# Set task 1:
In the validator tutorial, what does a block's _validate method return?
# Set task 2:
Rewrite the validator tutorial paragraph that begins "Blocks are single-operation components" as a short bulleted list.
# Set task 3:
Summarize the validator tutorial in two sentences.

# Given passage:
________________________

Skip to content

Creating a Validator

This tutorial extends the misconceptions databuilder built in Building a Generation Databuilder with a custom validator block. The validator filters out generated outputs that are malformed: questions instead of statements, empty strings, or outputs that are implausibly short to be a real misconception.

Recap: Blocks

Blocks are single-operation components that can be reused across databuilders. A ValidatorBlock takes a list of items, evaluates each one, and returns only the items that pass. Rejected items are optionally written to a separate store for inspection.

Each block has a DATA_TYPE dataclass that maps incoming dictionary fields to typed attributes. The block's _validate method receives one instance and returns (is_valid, reason_dict).

Blocks also accept input_map and output_map arguments that rename fields at the boundary between the caller and the block, and a ValidatorBlock base class handles the filtering loop so you only need to implement _validate.

For full details, see Blocks.

Step 1: Create the block file

Create fms_dgt/public/databuilders/examples/misconceptions/blocks/statement_check/block.py:

fms_dgt/public/databuilders/examples/misconceptions/blocks/statement_check/block.py
# Copyright The DiGiT Authors
# SPDX-License-Identifier: Apache-2.0

# Standard
from dataclasses import dataclass
from typing import Dict, Optional, Tuple

# Local
from fms_dgt.base.block import ValidatorBlock
from fms_dgt.base.data_objects import ValidatorBlockData
from fms_dgt.base.registry import register_block


@dataclass(kw_only=True)
class StatementCheckData(ValidatorBlockData):
    """Input data type for the statement check validator."""

________________________

Entries drawn from a collection:
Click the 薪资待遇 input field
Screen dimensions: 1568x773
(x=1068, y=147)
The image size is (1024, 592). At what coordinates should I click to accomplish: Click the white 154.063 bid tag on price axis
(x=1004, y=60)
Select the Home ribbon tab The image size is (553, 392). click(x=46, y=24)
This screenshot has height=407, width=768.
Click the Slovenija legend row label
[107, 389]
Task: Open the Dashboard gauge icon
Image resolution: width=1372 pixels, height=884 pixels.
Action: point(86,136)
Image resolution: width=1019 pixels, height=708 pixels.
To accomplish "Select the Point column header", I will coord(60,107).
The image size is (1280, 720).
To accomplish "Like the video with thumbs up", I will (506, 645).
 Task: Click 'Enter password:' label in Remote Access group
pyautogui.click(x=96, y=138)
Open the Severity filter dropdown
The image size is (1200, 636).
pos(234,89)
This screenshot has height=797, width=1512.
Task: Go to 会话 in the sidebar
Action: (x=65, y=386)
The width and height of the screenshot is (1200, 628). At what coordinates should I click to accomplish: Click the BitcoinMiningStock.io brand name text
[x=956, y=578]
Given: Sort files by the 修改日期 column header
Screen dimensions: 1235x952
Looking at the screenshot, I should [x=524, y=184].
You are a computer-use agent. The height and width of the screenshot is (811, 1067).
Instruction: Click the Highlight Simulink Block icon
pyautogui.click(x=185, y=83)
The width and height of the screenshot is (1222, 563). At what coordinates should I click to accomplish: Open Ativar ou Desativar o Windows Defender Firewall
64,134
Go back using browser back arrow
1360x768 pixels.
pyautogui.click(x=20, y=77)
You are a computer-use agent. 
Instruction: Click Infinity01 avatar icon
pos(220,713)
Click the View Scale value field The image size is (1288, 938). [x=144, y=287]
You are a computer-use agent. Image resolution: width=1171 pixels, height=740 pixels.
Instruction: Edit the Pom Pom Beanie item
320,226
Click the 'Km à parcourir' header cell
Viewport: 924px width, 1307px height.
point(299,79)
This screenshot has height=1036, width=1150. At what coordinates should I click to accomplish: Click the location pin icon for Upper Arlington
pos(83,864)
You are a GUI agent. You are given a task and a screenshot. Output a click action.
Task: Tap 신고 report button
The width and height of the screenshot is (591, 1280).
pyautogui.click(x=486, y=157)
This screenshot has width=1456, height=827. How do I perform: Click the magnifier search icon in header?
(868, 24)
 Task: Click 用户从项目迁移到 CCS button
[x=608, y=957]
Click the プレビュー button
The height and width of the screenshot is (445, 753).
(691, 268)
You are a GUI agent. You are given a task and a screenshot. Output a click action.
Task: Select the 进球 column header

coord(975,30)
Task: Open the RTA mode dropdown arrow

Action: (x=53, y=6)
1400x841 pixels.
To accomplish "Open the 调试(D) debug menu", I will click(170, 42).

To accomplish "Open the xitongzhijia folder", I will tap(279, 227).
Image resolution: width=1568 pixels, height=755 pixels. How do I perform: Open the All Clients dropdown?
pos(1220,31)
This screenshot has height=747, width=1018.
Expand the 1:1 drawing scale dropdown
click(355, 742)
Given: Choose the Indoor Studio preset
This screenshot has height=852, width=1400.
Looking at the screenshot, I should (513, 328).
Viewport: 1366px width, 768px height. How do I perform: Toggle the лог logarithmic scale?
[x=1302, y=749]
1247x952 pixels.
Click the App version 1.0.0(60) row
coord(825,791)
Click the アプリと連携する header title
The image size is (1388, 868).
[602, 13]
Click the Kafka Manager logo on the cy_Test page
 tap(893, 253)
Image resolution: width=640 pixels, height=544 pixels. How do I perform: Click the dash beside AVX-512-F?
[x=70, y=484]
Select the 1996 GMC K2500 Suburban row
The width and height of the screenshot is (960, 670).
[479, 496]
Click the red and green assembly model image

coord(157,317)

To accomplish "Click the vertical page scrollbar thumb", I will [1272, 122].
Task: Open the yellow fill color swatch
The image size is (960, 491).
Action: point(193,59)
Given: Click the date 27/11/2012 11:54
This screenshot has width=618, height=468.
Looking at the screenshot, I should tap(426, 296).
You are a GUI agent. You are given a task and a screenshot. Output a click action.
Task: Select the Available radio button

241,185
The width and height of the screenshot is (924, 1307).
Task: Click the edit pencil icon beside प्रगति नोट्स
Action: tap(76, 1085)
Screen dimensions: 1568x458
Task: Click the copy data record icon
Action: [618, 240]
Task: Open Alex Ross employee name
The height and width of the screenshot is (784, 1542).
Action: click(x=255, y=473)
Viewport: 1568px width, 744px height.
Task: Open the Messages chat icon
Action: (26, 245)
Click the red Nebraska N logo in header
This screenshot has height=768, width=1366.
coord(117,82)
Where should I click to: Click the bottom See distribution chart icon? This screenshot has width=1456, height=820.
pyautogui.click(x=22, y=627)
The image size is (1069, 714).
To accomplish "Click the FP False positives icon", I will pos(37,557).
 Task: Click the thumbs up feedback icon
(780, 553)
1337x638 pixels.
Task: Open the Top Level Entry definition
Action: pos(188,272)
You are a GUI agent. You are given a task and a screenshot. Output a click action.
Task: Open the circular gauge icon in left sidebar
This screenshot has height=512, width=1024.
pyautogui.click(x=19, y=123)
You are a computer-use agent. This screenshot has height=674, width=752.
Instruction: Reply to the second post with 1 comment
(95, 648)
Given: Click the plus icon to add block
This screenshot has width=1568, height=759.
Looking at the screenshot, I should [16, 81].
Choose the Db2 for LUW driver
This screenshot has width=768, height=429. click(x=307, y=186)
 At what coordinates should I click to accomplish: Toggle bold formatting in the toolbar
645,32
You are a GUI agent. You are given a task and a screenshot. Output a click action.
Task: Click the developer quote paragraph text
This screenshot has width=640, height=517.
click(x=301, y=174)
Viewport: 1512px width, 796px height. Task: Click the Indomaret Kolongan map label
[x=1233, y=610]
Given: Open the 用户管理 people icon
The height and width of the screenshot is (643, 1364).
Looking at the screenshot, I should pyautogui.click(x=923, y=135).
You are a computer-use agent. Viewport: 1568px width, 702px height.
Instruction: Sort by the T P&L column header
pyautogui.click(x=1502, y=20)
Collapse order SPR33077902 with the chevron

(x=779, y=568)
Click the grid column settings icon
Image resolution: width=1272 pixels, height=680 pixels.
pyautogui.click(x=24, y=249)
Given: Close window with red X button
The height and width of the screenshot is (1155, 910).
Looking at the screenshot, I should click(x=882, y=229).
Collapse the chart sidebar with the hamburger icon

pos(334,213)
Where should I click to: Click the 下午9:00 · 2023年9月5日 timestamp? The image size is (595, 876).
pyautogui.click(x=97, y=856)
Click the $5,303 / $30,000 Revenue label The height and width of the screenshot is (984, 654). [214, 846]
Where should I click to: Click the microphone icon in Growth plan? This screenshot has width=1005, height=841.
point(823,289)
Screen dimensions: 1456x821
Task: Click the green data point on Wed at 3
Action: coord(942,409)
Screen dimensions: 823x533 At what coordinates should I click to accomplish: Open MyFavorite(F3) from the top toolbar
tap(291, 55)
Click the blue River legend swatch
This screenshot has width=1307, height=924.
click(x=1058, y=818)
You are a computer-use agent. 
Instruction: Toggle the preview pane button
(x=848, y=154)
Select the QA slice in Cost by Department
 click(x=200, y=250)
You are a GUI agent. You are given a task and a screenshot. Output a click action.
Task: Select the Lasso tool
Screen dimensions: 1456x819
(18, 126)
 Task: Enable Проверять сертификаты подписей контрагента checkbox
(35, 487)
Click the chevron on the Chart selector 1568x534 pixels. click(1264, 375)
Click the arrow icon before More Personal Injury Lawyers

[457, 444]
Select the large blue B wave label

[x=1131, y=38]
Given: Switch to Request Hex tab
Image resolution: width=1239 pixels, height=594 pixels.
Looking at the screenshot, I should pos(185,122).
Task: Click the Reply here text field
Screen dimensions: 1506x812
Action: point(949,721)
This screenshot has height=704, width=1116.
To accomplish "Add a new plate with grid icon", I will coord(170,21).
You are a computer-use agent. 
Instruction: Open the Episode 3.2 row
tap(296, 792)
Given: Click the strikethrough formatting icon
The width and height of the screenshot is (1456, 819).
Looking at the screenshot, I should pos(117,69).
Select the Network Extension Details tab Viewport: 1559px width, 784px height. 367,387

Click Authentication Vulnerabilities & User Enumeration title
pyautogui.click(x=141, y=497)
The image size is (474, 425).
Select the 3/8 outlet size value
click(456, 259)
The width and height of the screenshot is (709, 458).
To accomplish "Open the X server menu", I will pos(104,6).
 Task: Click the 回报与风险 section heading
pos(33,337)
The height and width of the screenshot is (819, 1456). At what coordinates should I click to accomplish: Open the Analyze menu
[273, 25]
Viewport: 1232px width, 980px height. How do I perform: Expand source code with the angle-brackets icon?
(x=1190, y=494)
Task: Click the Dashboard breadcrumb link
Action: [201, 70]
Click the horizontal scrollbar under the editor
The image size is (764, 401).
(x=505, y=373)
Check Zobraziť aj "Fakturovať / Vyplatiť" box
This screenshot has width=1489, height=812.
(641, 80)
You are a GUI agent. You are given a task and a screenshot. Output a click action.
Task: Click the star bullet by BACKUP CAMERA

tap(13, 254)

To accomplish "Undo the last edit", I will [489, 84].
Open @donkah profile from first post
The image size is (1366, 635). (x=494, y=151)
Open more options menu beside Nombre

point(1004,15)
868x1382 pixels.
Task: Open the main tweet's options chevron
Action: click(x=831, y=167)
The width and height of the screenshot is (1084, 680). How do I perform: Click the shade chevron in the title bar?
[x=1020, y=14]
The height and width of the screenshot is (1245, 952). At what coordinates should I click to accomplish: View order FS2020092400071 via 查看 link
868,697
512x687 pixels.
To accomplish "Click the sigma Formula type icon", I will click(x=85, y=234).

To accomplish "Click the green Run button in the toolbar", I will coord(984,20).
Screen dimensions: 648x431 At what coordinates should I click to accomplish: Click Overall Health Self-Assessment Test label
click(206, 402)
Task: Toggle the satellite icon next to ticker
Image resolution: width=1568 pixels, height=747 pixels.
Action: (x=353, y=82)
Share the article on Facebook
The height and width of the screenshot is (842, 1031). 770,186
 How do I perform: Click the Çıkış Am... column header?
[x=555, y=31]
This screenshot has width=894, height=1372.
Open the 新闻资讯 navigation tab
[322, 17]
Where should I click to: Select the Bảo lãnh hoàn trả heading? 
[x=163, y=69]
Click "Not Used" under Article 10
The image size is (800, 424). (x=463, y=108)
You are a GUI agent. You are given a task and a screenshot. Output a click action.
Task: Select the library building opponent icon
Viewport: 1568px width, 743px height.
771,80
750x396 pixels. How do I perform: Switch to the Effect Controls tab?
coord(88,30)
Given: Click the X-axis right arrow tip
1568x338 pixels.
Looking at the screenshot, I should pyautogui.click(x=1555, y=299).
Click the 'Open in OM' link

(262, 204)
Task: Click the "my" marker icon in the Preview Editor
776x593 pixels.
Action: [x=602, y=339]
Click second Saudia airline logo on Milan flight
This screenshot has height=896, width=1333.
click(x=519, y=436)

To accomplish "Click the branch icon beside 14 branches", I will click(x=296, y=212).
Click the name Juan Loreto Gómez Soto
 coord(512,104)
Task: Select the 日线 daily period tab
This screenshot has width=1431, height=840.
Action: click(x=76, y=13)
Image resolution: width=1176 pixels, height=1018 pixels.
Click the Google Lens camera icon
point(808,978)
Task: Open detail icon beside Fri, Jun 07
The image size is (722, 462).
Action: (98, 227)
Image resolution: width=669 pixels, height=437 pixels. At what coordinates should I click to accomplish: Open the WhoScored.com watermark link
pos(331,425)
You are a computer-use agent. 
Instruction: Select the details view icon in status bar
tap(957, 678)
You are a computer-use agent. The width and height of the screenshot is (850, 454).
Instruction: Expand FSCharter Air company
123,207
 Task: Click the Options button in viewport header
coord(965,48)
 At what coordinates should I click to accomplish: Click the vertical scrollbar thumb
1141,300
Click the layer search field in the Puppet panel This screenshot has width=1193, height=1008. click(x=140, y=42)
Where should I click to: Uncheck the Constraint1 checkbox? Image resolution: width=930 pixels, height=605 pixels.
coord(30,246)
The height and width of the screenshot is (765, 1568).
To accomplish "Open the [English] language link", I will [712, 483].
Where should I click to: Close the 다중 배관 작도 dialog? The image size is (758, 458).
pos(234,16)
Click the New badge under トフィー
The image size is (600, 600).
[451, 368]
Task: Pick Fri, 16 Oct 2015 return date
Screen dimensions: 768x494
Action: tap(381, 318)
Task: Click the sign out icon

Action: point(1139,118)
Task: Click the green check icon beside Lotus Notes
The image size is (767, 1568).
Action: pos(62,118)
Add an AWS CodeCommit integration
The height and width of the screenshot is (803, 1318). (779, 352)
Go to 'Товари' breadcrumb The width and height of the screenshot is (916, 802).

________________________

# Written response 1:
It returns (is_valid, reason_dict).

# Written response 2:
- Blocks are single-operation components that can be reused across databuilders.
- A ValidatorBlock takes a list of items and evaluates each one.
- It returns only the items that pass.
- Rejected items can optionally be written to a separate store for inspection.

# Written response 3:
The tutorial adds a custom validator block to the misconceptions databuilder to filter out malformed outputs such as questions, empty strings, and outputs too short to be a real misconception. It explains that a ValidatorBlock evaluates each item through a _validate method and keeps only the items that pass, then begins by having you create the block file.